▸ **Challenge**
Lay out the part of the records that opens with the line containing "Close the MD5.vue" and closes with the line containing "Action: (x=196, y=58)" as a JSON list of strings, one string per line, with blank lines omitted.

──────── Record extracts ────────

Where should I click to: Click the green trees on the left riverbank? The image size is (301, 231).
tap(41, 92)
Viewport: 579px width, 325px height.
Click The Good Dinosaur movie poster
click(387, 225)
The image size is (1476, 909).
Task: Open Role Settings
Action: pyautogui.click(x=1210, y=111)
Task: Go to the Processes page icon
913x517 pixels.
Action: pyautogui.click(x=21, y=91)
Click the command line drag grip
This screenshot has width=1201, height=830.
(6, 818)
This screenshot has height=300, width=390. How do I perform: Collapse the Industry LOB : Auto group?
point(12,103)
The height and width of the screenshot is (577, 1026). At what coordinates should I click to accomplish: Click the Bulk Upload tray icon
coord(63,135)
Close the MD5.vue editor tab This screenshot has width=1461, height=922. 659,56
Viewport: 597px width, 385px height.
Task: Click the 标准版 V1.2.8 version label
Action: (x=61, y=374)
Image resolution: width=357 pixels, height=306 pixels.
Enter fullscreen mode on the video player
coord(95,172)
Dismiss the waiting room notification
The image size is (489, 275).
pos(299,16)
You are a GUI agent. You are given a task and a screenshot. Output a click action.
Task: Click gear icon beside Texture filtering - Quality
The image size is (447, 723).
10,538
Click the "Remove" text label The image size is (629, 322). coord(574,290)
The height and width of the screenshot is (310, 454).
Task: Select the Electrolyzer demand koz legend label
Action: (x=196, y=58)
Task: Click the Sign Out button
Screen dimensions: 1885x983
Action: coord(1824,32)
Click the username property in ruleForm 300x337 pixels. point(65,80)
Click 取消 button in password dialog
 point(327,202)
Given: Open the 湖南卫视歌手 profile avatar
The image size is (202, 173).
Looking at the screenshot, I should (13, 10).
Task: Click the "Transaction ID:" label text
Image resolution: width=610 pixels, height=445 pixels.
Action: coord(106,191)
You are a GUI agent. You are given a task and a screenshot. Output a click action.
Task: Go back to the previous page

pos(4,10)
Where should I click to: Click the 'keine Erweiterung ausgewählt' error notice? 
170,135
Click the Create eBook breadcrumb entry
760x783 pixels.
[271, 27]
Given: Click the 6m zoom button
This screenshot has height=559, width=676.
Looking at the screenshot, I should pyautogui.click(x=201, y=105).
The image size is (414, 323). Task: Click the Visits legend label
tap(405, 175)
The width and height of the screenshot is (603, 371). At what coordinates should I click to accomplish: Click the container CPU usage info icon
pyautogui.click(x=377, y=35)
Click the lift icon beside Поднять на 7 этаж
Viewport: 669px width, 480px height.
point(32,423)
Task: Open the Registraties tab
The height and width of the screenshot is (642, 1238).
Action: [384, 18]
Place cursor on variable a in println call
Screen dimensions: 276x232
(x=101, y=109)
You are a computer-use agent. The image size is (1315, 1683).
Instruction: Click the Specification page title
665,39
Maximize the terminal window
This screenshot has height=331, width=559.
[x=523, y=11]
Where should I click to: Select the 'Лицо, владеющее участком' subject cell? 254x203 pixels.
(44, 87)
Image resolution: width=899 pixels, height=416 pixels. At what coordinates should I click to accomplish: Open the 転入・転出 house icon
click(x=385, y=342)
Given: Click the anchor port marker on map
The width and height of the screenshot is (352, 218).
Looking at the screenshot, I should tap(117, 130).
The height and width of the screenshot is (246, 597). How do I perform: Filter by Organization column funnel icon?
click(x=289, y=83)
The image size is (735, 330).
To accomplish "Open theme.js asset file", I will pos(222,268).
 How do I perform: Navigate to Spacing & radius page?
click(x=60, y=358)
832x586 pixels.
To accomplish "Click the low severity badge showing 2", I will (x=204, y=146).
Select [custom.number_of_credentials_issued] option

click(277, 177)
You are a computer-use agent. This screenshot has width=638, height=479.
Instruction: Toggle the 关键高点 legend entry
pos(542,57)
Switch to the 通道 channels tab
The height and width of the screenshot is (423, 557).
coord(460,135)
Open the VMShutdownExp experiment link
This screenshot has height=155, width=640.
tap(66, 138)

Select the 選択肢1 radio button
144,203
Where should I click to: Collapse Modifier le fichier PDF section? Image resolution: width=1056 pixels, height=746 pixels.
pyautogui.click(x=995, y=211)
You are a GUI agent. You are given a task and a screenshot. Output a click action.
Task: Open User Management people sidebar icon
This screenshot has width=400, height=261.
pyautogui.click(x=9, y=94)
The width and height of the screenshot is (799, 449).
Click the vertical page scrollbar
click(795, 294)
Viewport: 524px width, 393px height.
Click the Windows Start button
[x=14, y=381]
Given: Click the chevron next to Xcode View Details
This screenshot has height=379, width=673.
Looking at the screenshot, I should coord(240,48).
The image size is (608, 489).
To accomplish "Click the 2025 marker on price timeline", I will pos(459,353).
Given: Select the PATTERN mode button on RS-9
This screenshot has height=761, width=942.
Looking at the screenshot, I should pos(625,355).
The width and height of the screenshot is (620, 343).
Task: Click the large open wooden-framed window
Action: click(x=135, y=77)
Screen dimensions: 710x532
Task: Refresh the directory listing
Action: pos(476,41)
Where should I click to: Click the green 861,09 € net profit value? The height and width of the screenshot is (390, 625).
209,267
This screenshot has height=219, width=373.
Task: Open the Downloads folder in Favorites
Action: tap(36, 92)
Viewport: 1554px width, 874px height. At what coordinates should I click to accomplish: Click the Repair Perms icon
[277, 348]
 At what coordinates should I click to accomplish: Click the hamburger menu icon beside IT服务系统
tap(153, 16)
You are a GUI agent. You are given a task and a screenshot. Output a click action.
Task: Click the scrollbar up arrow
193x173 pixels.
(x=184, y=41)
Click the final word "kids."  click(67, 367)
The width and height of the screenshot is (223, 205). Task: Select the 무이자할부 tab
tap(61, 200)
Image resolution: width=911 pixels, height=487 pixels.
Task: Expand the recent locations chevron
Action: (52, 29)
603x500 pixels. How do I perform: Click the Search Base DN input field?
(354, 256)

────────

▸ **The reply**
[
  "Close the MD5.vue editor tab This screenshot has width=1461, height=922. 659,56",
  "Viewport: 597px width, 385px height.",
  "Task: Click the 标准版 V1.2.8 version label",
  "Action: (x=61, y=374)",
  "Image resolution: width=357 pixels, height=306 pixels.",
  "Enter fullscreen mode on the video player",
  "coord(95,172)",
  "Dismiss the waiting room notification",
  "The image size is (489, 275).",
  "pos(299,16)",
  "You are a GUI agent. You are given a task and a screenshot. Output a click action.",
  "Task: Click gear icon beside Texture filtering - Quality",
  "The image size is (447, 723).",
  "10,538",
  "Click the \"Remove\" text label The image size is (629, 322). coord(574,290)",
  "The height and width of the screenshot is (310, 454).",
  "Task: Select the Electrolyzer demand koz legend label",
  "Action: (x=196, y=58)"
]